All proposals – marriage and for your services – should be easy and interesting to remember. I can remember every moment of my proposal to Katy. It was the day after her birthday, on the beach where we met in Grand Cayman, walking along the water she asked me what I see for our future, and I pulled a loose ring out and got down on a knee. I can play it back in my mind to this day - and so can she.

 

You need to create moments within the sales proposal too. Vignettes that paint a picture, images that imprint, benefits that resonate. If you personalize it and make the presentation one-of-a-kind it should be easy.

 

#4 – Shareable

 

Social media has trained most people these days to share their most important moments. We may disagree on whether breakfast or a workout routine is super crucial to your life’s work, but we can all agree that a marriage proposal is worthy to be shared on social media, over a glass of wine with a friend, or at the dinner table with your family.

 

Sales proposals should be shared easily too. Probably not on social media, but certainly with other decision-makers.

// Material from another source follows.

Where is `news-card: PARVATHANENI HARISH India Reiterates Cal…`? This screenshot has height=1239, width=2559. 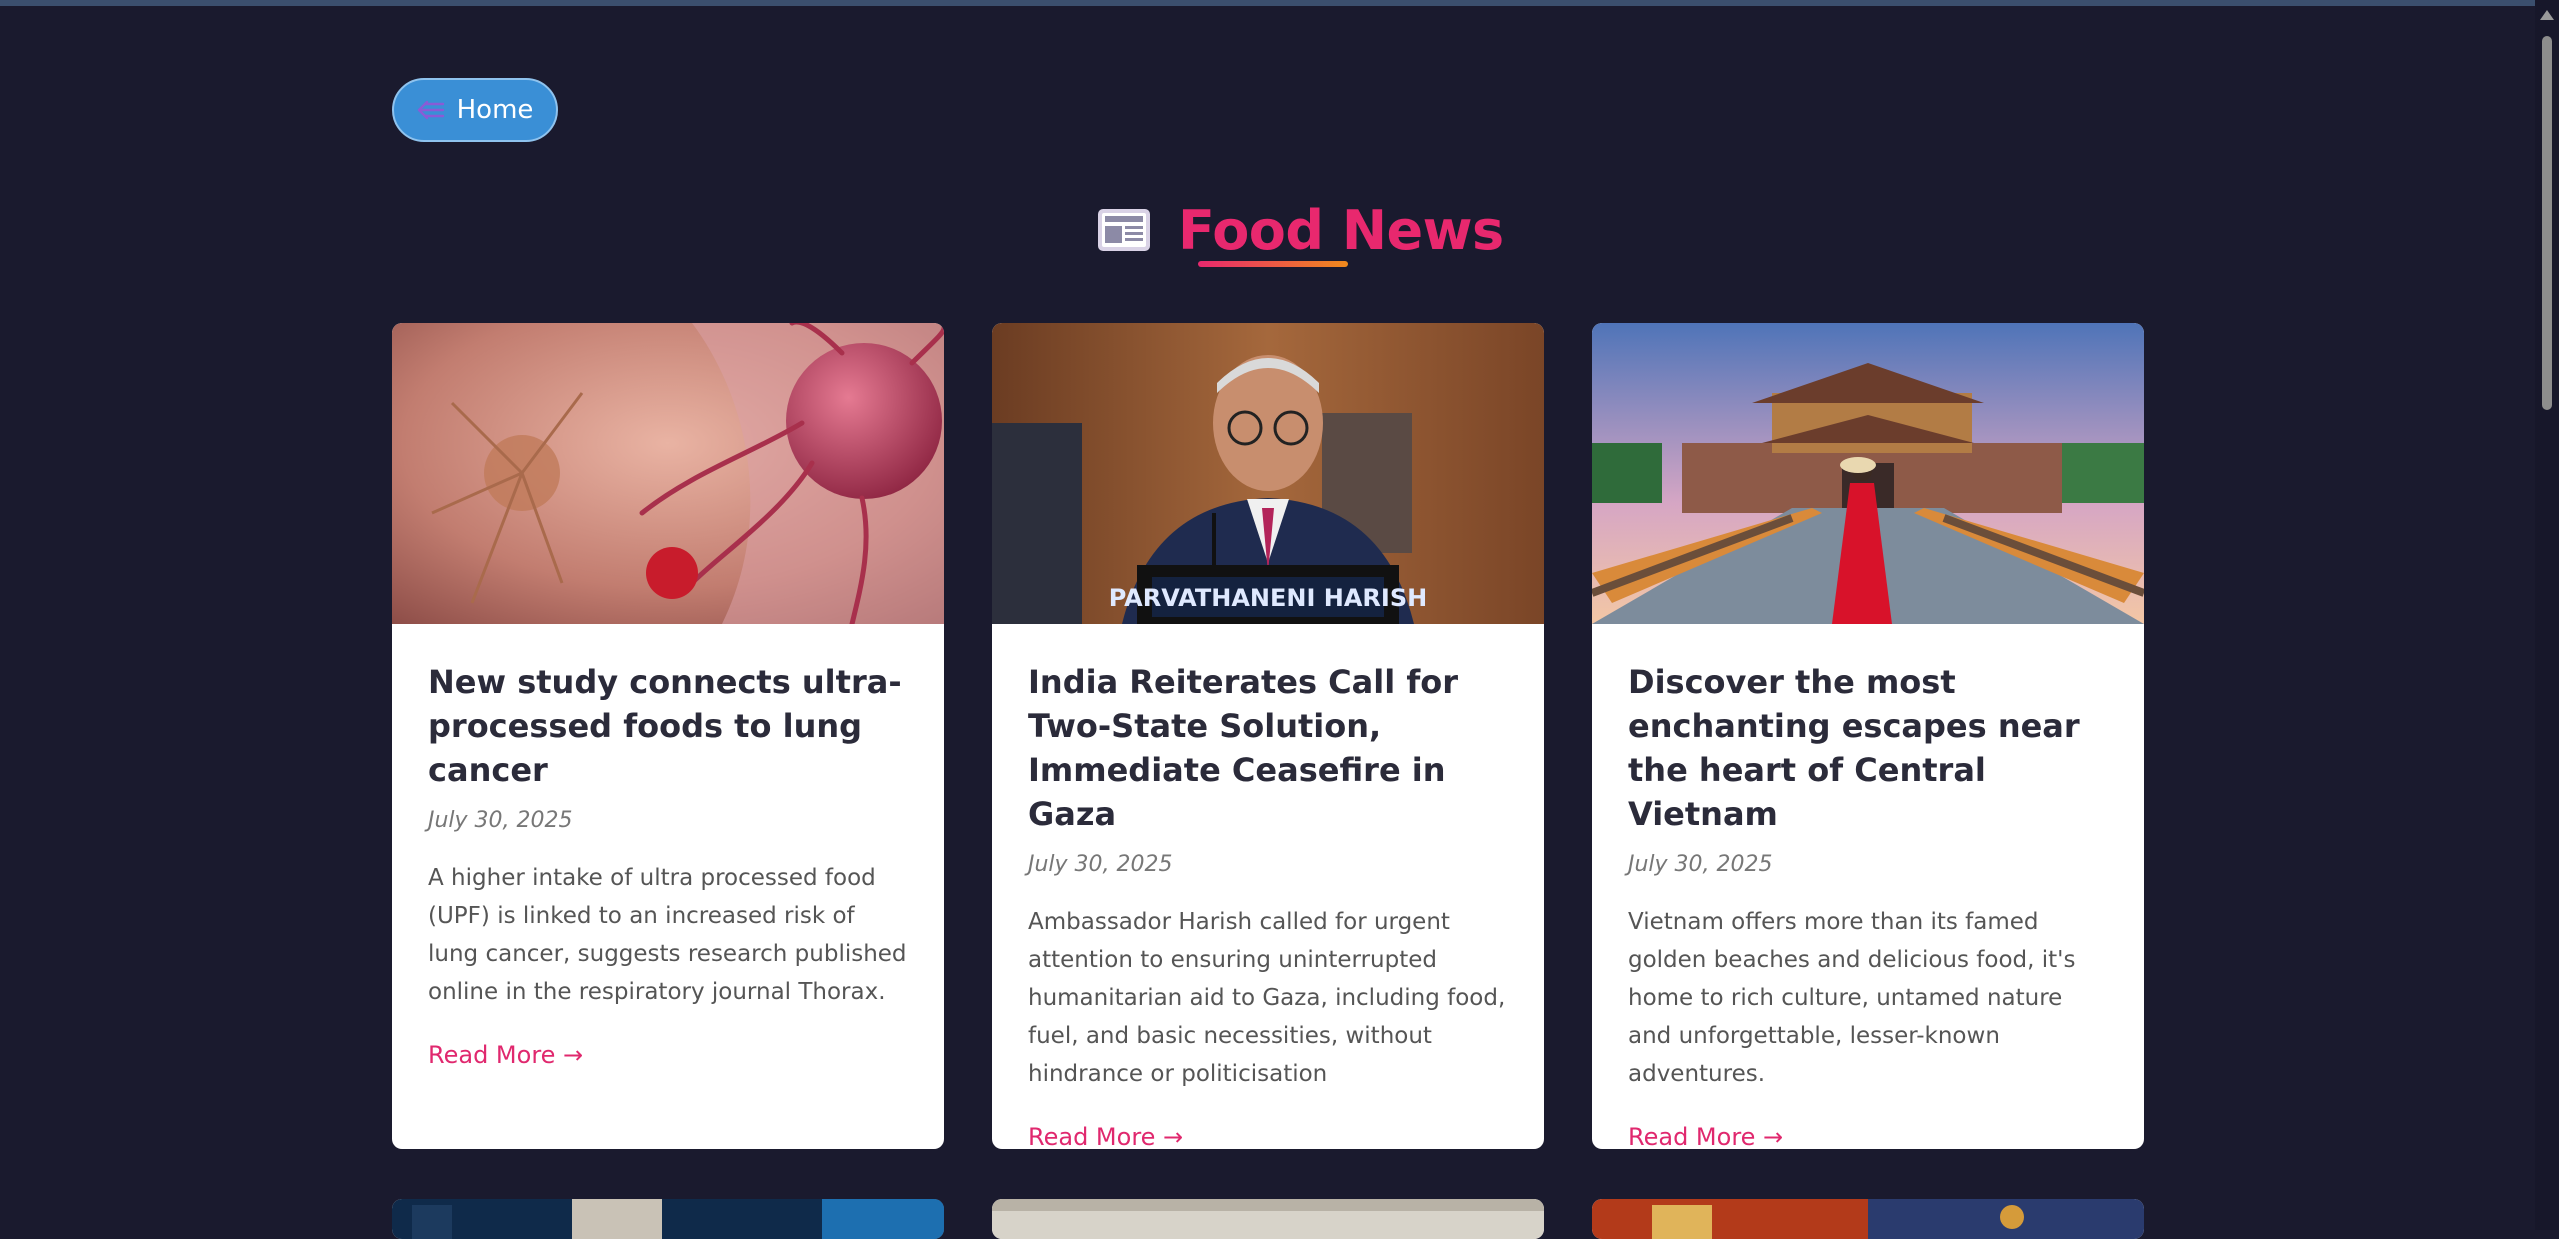 news-card: PARVATHANENI HARISH India Reiterates Cal… is located at coordinates (1268, 736).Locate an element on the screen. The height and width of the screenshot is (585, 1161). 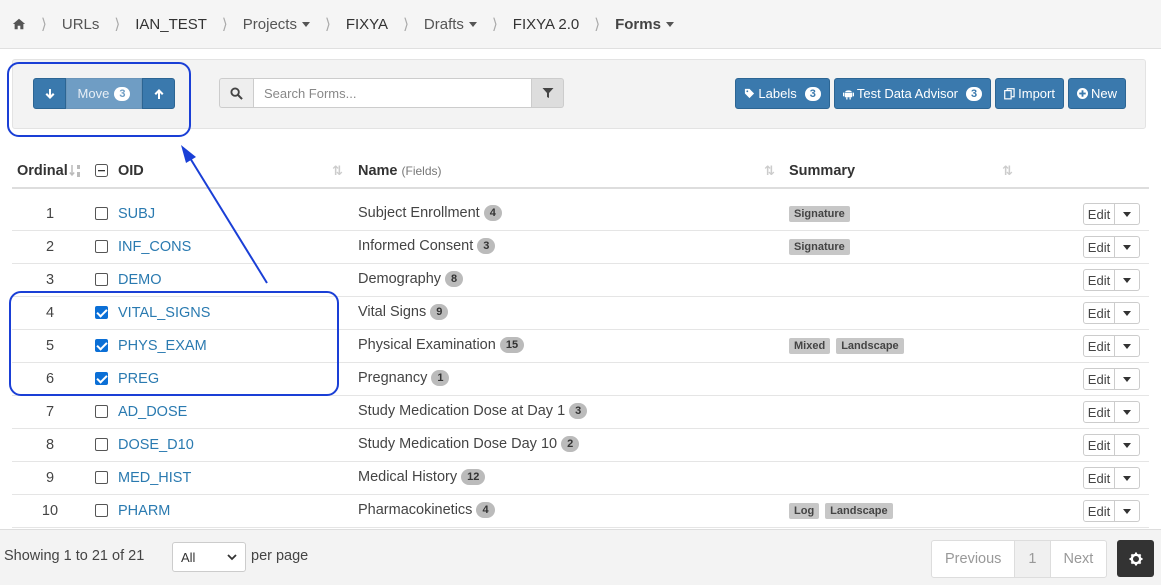
per-page-select: All is located at coordinates (209, 557). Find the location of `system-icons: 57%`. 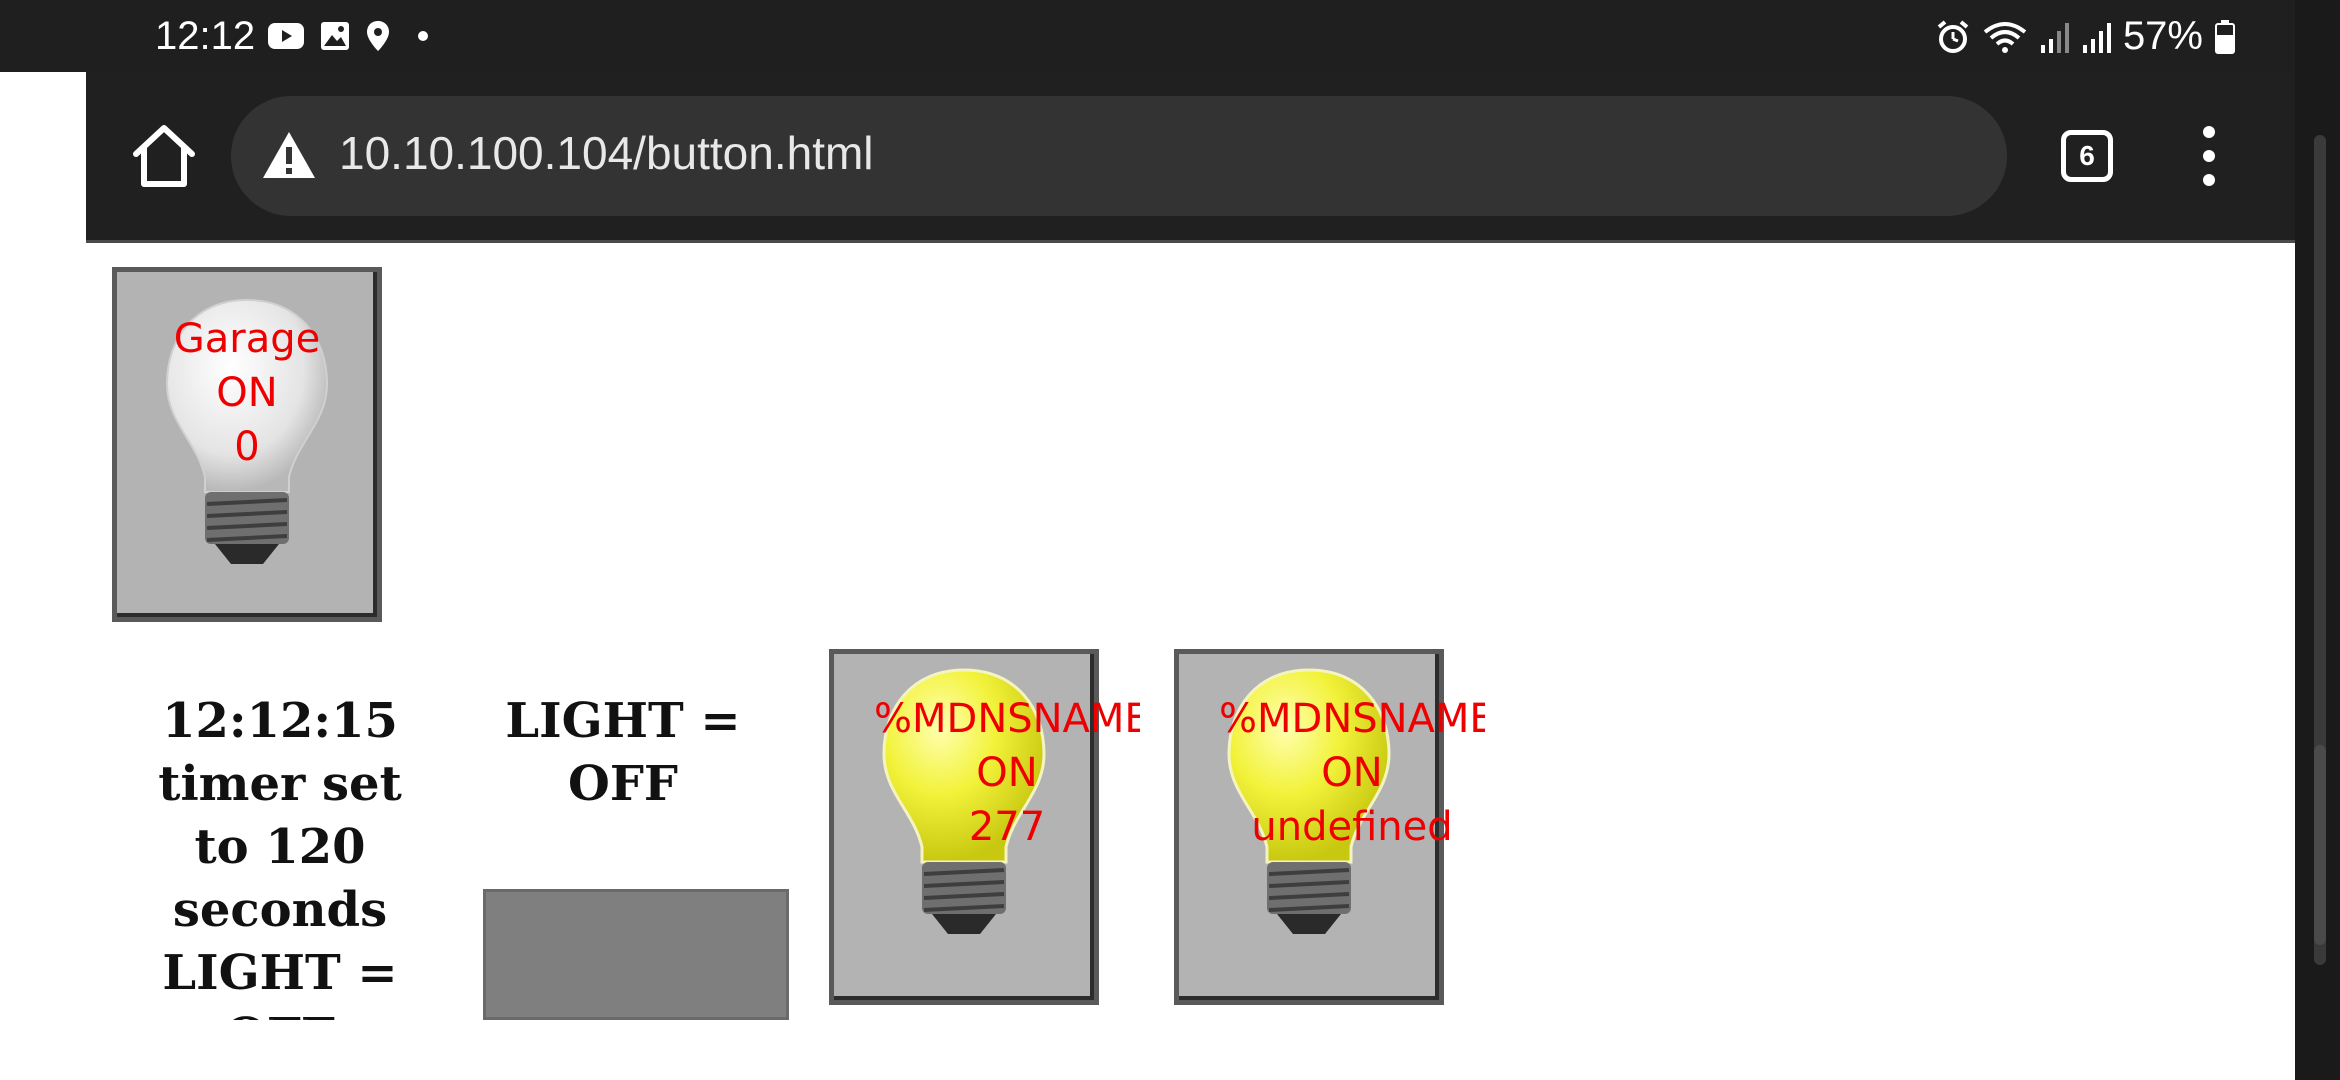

The person you email back-and-forth with or share 30 minutes on the phone isn’t the only one making the call on the [insert what you do]. Use a shareable link to a phone-friendly proposal and you’ll get more buy-in, more easily.

 

#5 – Do it right the first time

 

Hopefully, this one doesn’t need much explaining. If you screw up the marriage proposal, it’s unlikely you’re going to get a second chance from your sweetie. At this point, you’d be lucky to have a bed to sleep on while s/he moves all their worldly possessions to her/his best friend’s place.

 

You’ve got one chance to get the sales proposal right, so don’t blow it. Put time into it. Put thought into it. Put creativity into it. Put attention to detail into it. Yes, you do have 20 extra minutes a few times a week to book more business at higher rates with better proposals. Frankly, you don’t have time to waste NOT doing it. 

 

“But I don’t have time!” - You

 

Wrong. You do have time. You have plenty of time. If you want to book 25 clients a year and you convert 25% of your inquiries that’s 100 potential clients a year you need to focus on and if it takes you 30 extra minutes to create a super compelling proposal that’s 50 hours a year.

 

See what I just did there?

 

So, if you feel like you don’t want to do custom proposals after reading this and you want to go back to your pretty pricing PDF, that’s fine. But don’t complain anymore about your clients. Or your competition. Or people undercutting you. Or even COVID-19.

 

You’d do best to look inside yourself and find out what’s creating your resistance to doing what every successful salesperson knows:

 

You have to do the work if you want the results.